The visible universe or the gross world follows the classical physics. Basically, the state of the universe can be determined by summing up the state of all its components. If mass (m), velocity (v) and position (x) of all the components are known, the state of the system can be determined.

Whole = Σ (m,v,x)parts

However as we go to the level of elementary particles, the classical physics fails to hold and quantum mechanics has to be adopted and some new principles come into play. Thus there is a natural division between physical laws of classical physics, applicable to the gross universe, bigger than an atom, and the quantum physics applicable to the subtle world, consisting of elementary particles and the micro universe. In classical physics, a prposition that " a particle is at position x" is either true or false. In contrast, in quantum physics, the best that can be said is that if a measurement of position is made, the probability that the particle will be at a position x would lie between 0 to 1.
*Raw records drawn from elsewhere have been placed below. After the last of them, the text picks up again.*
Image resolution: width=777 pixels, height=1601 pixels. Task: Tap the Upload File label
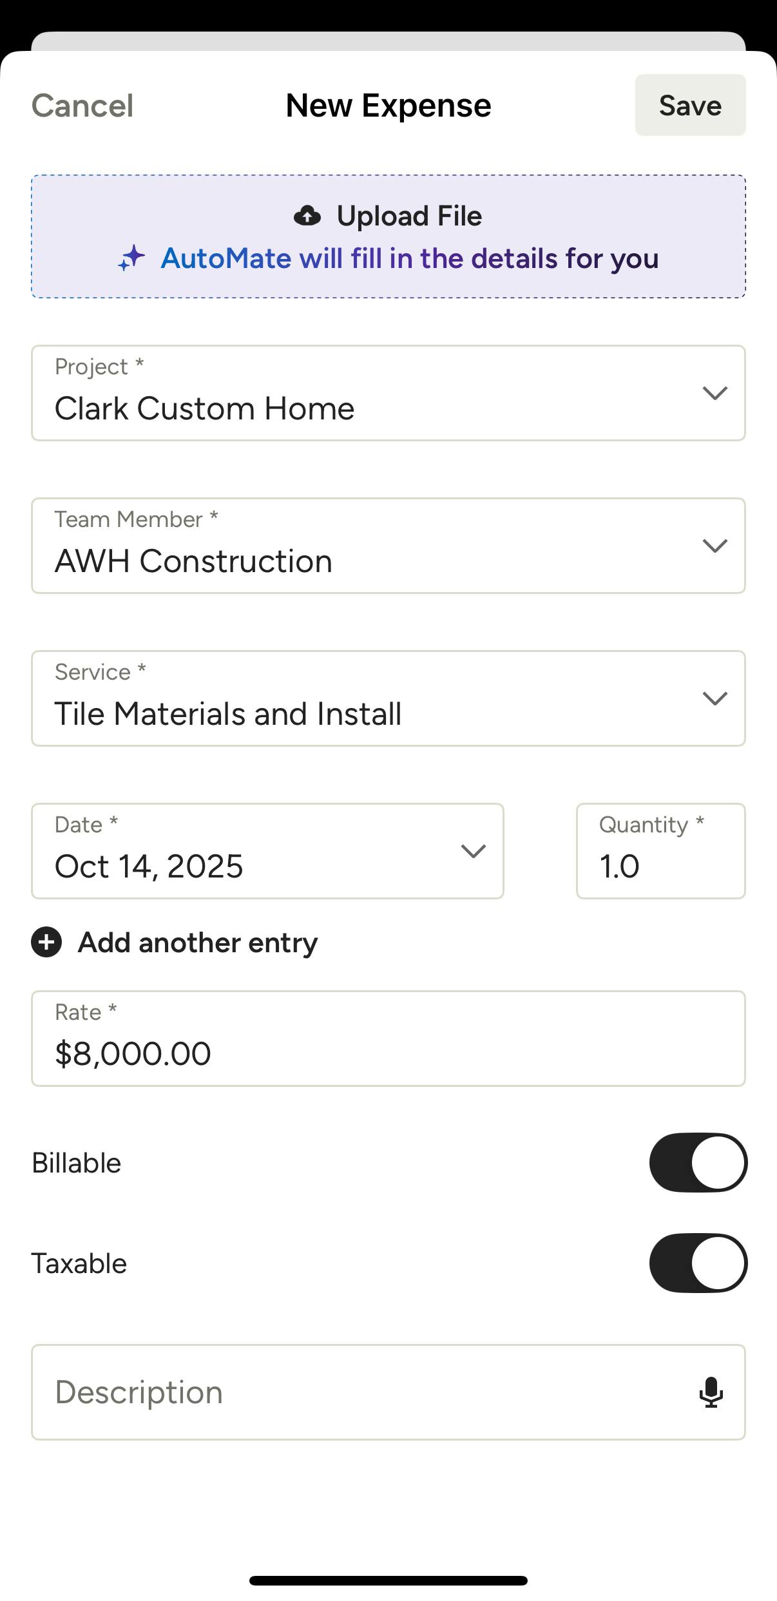click(409, 216)

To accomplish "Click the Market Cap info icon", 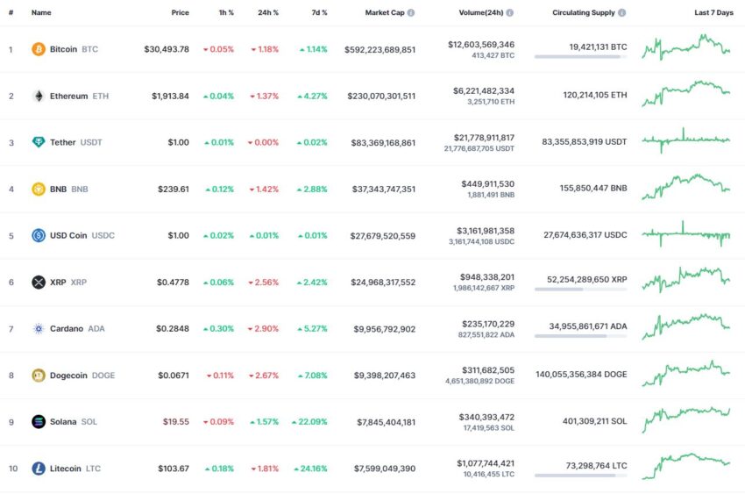I will pyautogui.click(x=411, y=13).
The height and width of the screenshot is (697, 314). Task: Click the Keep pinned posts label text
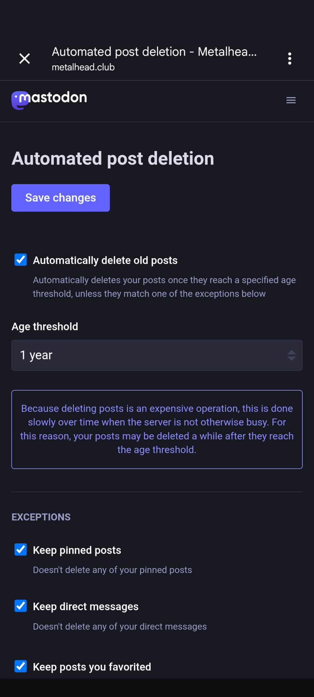[77, 550]
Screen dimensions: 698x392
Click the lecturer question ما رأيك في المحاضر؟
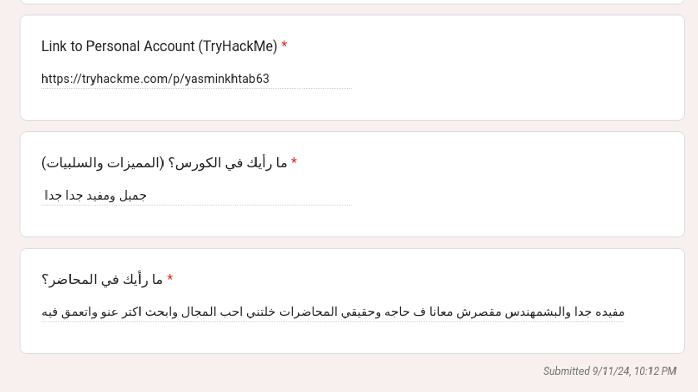click(x=102, y=279)

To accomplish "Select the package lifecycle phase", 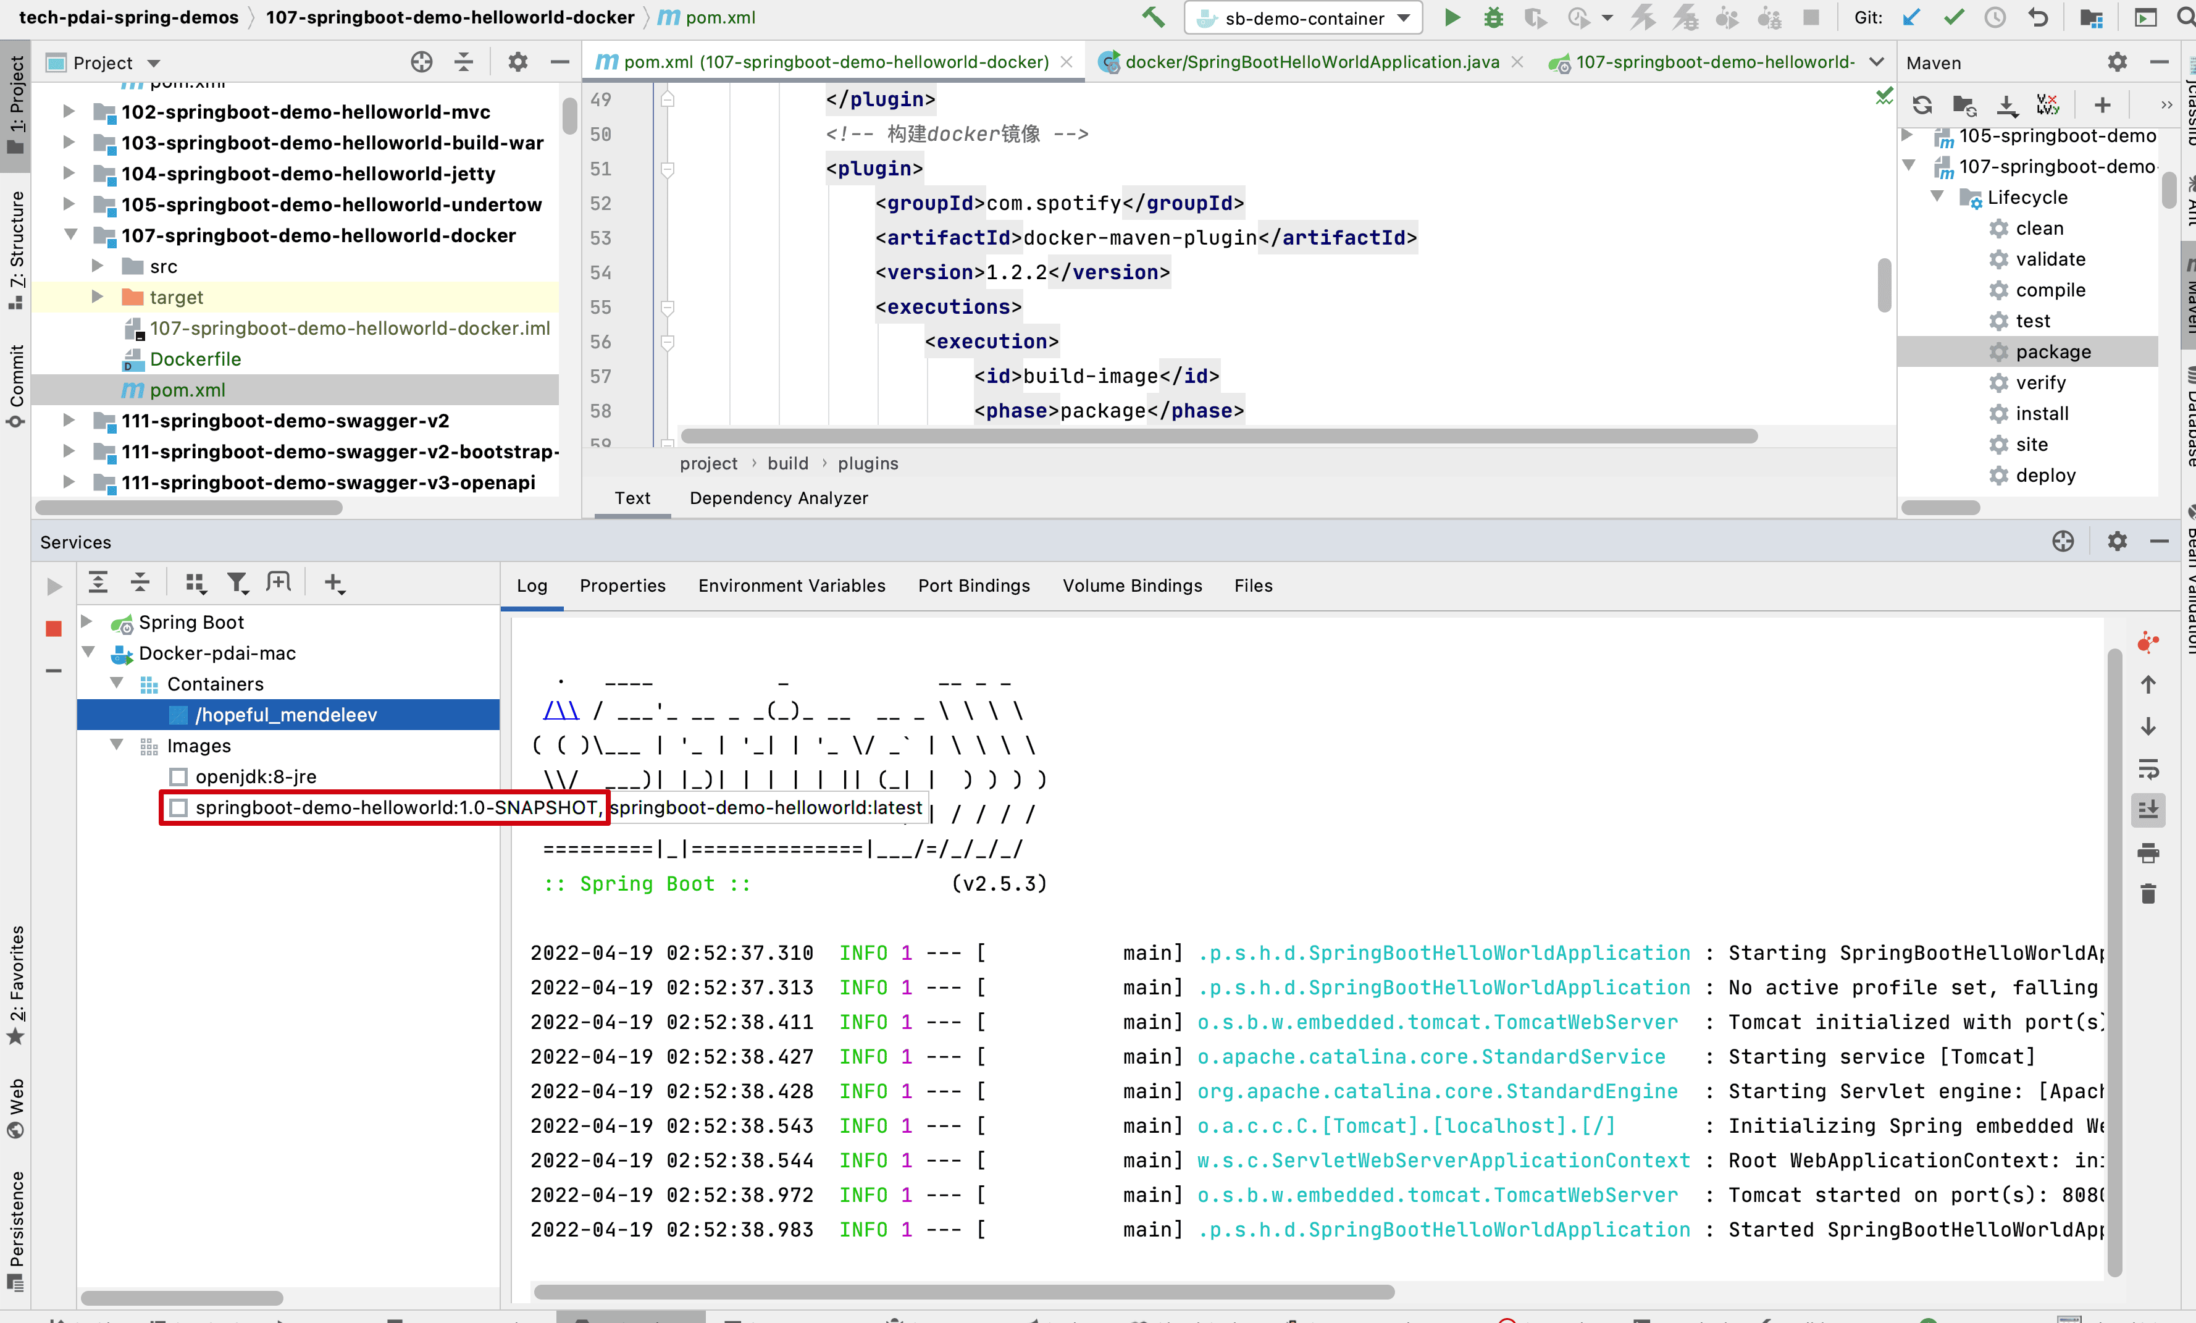I will coord(2052,350).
Quantum mechanics is the crowning glory of the 20th century physics. What does it say? Physicists were forced to develop it because the laws of the so called classical physics ie of macro world are not found to be valid in the microworld. After a lot of debate to understand the quantum behaviour, Feynman, a Nobel Laureate and one of the greatest  minds of the modern era said "nobody understands quantum mechanics….. I am going to tell you what nature behaves like. If you will simply admit that may be she does behave like this, you will find her a delightful, enchanting thing. Do not keep saying to yourself…. 'how it can be like that?' Because you will get into a blind alley from which nobody has escaped . No body knows how it behaves like that." Some Quantum phenomena can not be described in a language, they are "crazy beyond words", and can not be comprehended by common logic.

New principles have been used to define the behaviour of particles in the microworld. The principle of symmetry and complementarity seem to play some role in the macroworld too but in the micro world, we have, in addition to these principles, the Heisenberg's uncertainty principle, Pauli's exclusion principle and so on. Before we discuss the quantum behaviour, we will briefly introduce some of these principles which have helped us in understanding the nature of the universe.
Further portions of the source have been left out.